The word "the" indicates that the projection is unique. But if you allow non-orthogonal projections, then this is not the case. There are many projections that do the job.

You are correct though, and I'm just nitpicking. But I feel that this was important enough to mention anway.

 

[AxiomOfChoice]

The word "the" indicates that the projection is unique. But if you allow non-orthogonal projections, then this is not the case. There are many projections that do the job.

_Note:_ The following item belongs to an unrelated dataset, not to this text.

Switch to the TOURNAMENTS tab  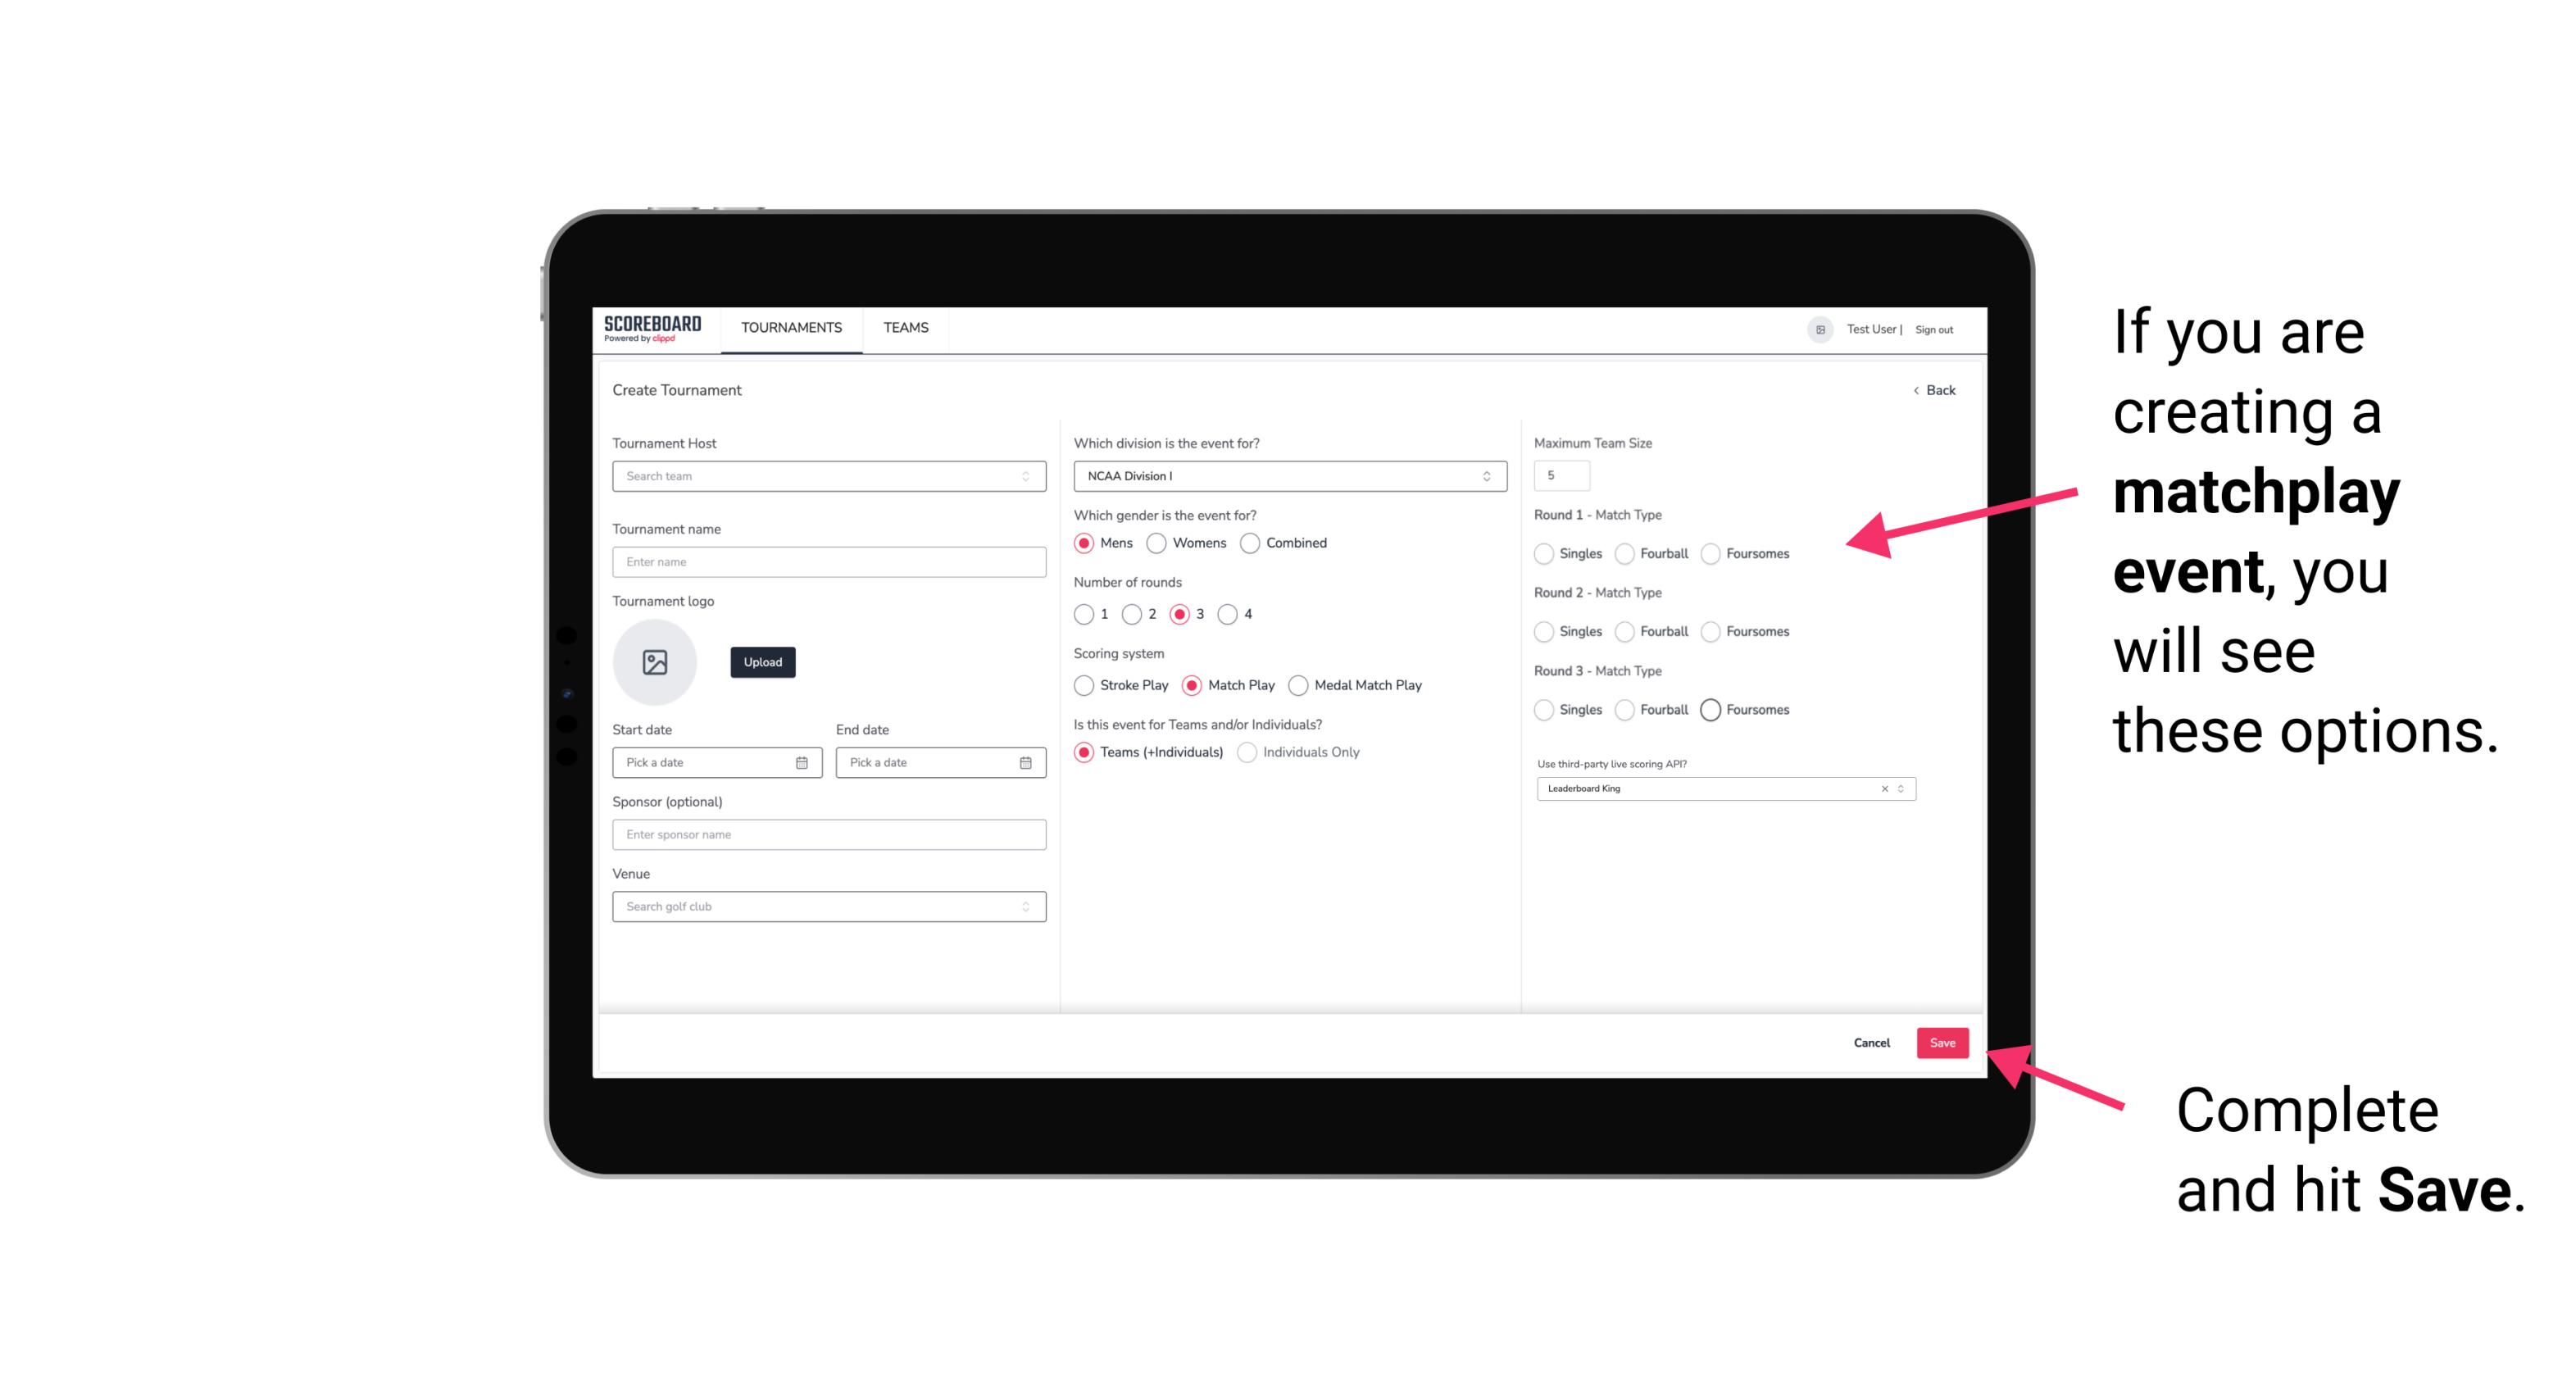pos(792,328)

This is interesting. My intuition tells me that whenever you're considering any kind of eigenvalue problem for a (bounded, unbounded, self-adjoint, non-self-adjoint, etc.) linear operator in a Hilbert space, then for any eigenvalue there is an associated eigenspace and (at least) one projection onto that space. But is it *always* true that the projection has to be an orthogonal projection?

I guess this could be a very deep question with a textbook-chapter-length answer, or not very deep at all...

 

[micromass]

Yes, on any closed subspace of the Hilbert space, there is an orthogonal projection.

So any eigenspace of a bounded operator admits an orthogonal projection.